Chronique avignonnaise

Je suis arrivé un jour de grève. J’arrive au moment où la manifestation se déploie dans la ville. Les slogans anti MEDEF fusent. Le Gouvernement s’en prend aussi quelques uns. Mais la grève ne se ressent vraiment que le soir, quand la ville est morte, quand l’esprit festivalier disparaît au profit d’une ville endormie dès 23 heures. Le In est solidaire et le bar éponyme est fermé. Rien ne fonctionne. Les théâtres du off ont aussi pour beaucoup descendu leur rideau. Grande ballade nocturne dans une ville quasi déserte. La grève s’est cela : un Avignon hors saison.
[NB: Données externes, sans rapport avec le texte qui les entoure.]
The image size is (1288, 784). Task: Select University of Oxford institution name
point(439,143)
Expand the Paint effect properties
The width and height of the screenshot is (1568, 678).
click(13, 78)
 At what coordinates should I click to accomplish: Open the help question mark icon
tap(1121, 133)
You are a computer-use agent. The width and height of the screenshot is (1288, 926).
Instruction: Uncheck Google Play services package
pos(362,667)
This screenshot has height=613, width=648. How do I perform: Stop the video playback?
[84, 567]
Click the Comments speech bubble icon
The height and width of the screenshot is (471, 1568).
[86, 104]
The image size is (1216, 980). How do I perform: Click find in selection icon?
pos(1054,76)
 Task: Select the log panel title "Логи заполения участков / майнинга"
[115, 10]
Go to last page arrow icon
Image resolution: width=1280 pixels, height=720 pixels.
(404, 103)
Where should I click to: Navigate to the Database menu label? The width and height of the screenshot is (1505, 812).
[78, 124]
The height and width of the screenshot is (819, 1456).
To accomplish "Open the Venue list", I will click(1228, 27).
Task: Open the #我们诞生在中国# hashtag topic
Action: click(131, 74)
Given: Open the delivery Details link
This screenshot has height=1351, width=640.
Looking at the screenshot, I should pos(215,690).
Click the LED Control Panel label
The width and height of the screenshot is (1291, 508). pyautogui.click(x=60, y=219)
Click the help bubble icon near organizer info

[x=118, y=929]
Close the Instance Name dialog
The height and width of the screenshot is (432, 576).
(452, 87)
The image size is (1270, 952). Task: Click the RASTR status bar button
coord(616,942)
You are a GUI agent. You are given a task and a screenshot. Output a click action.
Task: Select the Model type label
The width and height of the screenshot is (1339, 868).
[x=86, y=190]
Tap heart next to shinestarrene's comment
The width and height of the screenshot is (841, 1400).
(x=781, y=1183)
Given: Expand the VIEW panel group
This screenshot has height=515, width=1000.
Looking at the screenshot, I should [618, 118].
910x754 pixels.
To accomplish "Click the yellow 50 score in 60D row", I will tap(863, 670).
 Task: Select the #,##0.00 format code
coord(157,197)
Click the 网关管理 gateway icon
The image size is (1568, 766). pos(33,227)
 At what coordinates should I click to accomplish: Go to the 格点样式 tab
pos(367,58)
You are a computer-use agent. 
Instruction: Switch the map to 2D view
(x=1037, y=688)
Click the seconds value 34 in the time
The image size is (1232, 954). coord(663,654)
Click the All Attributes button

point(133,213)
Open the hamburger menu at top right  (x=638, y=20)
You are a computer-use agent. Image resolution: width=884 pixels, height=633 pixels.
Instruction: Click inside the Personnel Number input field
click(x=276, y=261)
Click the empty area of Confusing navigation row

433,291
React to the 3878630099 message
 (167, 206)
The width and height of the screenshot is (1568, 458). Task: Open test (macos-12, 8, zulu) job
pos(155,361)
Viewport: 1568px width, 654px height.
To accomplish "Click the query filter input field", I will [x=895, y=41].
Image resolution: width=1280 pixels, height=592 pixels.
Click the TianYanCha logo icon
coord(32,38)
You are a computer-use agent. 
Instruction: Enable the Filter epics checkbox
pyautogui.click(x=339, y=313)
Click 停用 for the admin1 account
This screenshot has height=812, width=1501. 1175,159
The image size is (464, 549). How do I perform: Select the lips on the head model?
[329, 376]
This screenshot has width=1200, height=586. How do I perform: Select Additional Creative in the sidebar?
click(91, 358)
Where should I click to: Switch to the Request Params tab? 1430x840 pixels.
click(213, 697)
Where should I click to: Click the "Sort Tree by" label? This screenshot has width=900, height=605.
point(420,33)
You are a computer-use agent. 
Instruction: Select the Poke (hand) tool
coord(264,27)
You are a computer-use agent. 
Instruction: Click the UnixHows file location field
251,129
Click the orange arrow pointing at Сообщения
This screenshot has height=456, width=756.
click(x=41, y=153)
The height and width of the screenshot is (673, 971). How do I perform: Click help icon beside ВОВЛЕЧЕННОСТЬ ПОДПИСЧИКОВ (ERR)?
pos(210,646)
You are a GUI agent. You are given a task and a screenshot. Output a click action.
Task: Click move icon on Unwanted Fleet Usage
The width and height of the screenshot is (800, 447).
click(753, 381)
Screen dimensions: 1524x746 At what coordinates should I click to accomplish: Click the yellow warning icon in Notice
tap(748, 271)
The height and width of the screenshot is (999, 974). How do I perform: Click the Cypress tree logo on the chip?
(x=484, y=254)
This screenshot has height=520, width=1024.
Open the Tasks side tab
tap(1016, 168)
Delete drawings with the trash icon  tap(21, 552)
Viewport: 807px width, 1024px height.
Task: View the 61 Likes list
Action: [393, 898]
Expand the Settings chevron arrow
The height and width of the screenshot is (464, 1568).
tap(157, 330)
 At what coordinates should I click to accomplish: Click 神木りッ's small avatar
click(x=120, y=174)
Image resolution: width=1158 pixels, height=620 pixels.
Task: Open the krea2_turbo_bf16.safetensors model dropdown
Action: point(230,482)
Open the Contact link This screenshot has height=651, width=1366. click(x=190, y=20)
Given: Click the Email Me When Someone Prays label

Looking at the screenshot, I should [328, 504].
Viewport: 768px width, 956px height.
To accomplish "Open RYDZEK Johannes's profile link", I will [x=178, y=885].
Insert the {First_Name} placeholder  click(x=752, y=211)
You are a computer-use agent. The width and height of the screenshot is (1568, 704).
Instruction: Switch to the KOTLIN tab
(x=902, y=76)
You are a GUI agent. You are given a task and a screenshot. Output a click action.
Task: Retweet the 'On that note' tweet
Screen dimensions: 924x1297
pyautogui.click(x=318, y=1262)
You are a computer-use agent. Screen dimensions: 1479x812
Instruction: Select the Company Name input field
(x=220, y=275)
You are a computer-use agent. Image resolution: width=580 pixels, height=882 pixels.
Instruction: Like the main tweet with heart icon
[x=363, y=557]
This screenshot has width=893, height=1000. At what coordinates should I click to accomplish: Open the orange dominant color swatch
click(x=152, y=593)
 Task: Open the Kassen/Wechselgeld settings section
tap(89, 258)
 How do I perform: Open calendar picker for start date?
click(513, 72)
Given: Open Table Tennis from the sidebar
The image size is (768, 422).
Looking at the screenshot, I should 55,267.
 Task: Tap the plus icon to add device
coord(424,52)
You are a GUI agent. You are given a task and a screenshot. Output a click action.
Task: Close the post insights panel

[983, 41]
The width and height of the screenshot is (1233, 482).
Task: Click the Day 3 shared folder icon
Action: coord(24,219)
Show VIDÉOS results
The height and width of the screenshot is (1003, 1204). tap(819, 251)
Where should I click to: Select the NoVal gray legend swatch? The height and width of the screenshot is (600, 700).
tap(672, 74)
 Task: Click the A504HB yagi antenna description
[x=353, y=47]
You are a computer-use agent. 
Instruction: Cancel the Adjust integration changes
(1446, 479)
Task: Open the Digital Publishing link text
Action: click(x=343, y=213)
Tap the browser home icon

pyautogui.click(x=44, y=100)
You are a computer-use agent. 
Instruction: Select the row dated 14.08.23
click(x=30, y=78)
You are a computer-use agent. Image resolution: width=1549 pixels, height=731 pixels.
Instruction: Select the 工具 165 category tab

Et les gens en terrasse parlent de foot !

Je suis solidaire des artistes mais je ne crois pas que « ne pas jouer » soit la bonne réponse : je crois le contraire ; il faut jouer, s’adresser à un public qui a envie avec gourmandise – c’est l’esprit du festival ! – de se confronter aux œuvres, et qui est aussi désireux de comprendre les enjeux qu’il ne maîtrise pas bien. Les spectateurs aiment dialoguer avec les artistes et ne demandent qu’à comprendre. Pourquoi punir ces gens amoureux d’art et de culture plutôt que les mobiliser en faveur des artistes ? Pourquoi ne pas inventer des formes nouvelles de contestation ? Pourquoi ne pas impacter d’autres gens que les spectateurs ? Occuper les péages et s’adresser aux vacanciers aurait peut-être un impact plus efficace sur le Gouvernement que s’en prendre à l’équilibre économique des festivals ! Le déficit des sociétés d’autoroute me semble moins en danger que celui des festivals, pour tout dire….

On attend des artistes qu’ils soient créatifs et qu’ils contribuent à réinventer les formes de la contestation sociale plutôt que de rester sur des moyens mal adaptés avec la nature de la revendication et qui risquent, in fine, d’être contreproductifs : l’économie des festivals est fragile, les finances des collectivités locales – qui les subventionnent largement – sont en grave difficulté, à fortiori au moment où l’Etat annonce une nouvelle ponction de 11 milliards d’Euros sur leurs dotations : les déficits générés par les grèves produiront des coupes dans les budgets artistiques des années à venir, c’est-à-dire moins d’emploi artistique. Triste conséquence. Quasi inévitable.

Des séances supplémentaires gratuites ? Un spectacle dans la rue hors scène ? Des actions sur le tour de France ? Des initiatives fortes où l’on appelle le public à un soutien visible, dans la cour d’honneur, et dans les salles qui rassemblent chaque jour des milliers de passionnés ? 1800 personnes prêtes à se faire entendre dans la Cour d’Honneur, pourquoi ne pas en profiter ?…. Donner à voir le soutien de ceux qui aiment l’art et la culture, voilà ce qu’il faut faire. Il faut inventer. Il faut convaincre que l’art et la culture sont vitaux à notre pays en crise durable. S’en prendre à notre moral, est la pire des façons d’organiser une lutte.

Hier, dans une ville d’Avignon quasi déserte, c’était un sale coup pour le moral.